Scott Brun, VP of Pharmaceutical Development at AbbVie, said, “Few well characterized treatment options are available for patients suffering from uveitis, and the orphan drug designation recognizes the significant unmet need that exists within this disease. AbbVie remains committed to the ongoing development of Humira to treat a variety of autoimmune diseases where patients have the potential to benefit.”
Specifically, the drug received orphan status for the treatment of non-infectious intermediate, posterior, or pan-uveitis, or chronic non-infectious anterior uveitis.

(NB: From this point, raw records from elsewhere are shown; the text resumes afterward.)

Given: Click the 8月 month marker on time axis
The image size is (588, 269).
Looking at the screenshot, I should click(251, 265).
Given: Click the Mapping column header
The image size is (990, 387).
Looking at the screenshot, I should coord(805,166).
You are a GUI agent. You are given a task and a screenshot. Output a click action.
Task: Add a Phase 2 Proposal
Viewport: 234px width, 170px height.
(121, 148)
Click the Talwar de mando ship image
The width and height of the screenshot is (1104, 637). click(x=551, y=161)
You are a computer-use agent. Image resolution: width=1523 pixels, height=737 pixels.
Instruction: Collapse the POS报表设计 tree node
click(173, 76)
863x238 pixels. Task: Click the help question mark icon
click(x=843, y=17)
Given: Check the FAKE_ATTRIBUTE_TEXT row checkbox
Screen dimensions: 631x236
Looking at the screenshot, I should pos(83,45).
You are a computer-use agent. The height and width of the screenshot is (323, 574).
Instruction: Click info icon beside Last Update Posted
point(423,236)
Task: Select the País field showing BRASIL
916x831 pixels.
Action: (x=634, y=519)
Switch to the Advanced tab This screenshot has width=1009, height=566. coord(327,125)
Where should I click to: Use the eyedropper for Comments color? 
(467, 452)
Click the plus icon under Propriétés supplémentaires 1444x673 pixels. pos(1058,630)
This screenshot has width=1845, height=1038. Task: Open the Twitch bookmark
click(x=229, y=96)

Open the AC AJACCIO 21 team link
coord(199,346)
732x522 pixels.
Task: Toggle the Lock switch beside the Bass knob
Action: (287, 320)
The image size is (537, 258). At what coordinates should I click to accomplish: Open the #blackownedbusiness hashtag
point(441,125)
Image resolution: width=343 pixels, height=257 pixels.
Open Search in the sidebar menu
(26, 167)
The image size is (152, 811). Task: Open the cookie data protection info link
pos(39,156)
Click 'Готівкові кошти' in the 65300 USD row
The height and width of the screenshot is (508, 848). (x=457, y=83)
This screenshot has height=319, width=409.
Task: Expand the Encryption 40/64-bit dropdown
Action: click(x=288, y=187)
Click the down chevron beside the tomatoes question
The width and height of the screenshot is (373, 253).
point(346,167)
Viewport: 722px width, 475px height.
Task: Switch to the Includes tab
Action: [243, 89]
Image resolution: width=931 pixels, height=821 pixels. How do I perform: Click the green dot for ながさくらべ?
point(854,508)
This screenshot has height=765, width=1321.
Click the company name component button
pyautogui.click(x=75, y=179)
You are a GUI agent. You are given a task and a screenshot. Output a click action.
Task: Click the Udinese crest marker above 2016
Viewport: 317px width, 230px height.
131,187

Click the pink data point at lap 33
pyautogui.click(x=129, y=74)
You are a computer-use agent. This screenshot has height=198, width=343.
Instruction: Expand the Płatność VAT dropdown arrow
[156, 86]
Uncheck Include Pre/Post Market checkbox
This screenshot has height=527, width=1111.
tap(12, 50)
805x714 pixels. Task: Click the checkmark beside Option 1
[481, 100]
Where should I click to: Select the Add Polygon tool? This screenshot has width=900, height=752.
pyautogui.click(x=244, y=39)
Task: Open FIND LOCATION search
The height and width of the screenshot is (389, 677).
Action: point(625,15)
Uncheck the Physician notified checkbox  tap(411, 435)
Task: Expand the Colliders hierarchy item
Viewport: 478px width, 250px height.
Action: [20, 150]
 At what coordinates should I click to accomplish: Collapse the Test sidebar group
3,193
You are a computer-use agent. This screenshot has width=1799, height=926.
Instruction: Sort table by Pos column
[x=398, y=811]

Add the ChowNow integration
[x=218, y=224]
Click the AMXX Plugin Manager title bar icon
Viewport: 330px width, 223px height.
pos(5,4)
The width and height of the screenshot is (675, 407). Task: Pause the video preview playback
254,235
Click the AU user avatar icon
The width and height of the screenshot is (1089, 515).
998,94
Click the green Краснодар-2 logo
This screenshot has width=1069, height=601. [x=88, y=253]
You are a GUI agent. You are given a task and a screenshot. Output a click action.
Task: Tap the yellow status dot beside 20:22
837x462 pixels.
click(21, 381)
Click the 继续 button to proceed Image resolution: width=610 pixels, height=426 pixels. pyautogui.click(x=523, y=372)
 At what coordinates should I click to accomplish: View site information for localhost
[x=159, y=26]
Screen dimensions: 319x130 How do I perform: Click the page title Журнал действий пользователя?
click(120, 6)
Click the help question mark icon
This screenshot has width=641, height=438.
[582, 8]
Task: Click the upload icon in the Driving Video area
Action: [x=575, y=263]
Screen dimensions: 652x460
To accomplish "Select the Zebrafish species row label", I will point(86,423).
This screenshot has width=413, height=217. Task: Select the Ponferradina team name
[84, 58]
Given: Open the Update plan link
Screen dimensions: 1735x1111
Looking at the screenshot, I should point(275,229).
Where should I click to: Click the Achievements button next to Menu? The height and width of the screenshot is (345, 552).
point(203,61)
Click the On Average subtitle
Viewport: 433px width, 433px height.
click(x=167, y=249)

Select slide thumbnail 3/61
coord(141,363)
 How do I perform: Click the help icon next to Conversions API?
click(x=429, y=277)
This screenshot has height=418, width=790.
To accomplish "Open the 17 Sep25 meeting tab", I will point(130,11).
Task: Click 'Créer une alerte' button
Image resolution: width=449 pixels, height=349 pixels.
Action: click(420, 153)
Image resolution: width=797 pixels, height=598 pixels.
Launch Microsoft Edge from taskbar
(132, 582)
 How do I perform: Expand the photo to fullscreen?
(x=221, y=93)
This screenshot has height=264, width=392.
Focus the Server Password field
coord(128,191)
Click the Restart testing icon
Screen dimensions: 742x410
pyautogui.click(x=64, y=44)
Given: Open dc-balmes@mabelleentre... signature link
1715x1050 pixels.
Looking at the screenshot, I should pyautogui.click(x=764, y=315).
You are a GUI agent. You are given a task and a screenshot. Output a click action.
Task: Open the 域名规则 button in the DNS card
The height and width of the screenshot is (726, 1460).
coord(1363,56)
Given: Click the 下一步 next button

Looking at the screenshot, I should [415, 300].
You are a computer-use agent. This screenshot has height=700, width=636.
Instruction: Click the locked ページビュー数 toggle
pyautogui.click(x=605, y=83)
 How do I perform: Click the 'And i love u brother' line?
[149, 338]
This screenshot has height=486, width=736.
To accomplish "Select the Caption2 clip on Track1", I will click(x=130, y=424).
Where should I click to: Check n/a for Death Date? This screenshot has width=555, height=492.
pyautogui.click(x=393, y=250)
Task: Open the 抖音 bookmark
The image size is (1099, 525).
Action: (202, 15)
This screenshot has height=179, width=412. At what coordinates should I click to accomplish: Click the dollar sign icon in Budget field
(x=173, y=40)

Humira is approved as a prescription medicine used to reduce signs and symptoms of moderate to severe rheumatoid arthritis, moderate to severe polyarticular juvenile idiopathic arthritis (JIA) in children, psoriatic arthritis (PsA), ankylosing spondylitis (AS), moderate to severe Crohn's disease (CD), management of ulcerative colitis, and treatment of moderate to severe chronic plaque psoriasis (Ps). Humira is currently undergoing Phase III clinical development in non-infectious uveitis and is not yet approved to treat any form of uveitis.
Orphan drug designation by the FDA is given to biologics and drugs that are intended to treat, diagnose, or prevent rare diseases/disorders affecting less than 200,000 people in the U.S. Approval of an orphan drug designation does not exert any influence or consequence on the standard regulatory requirements for FDA marketing approval.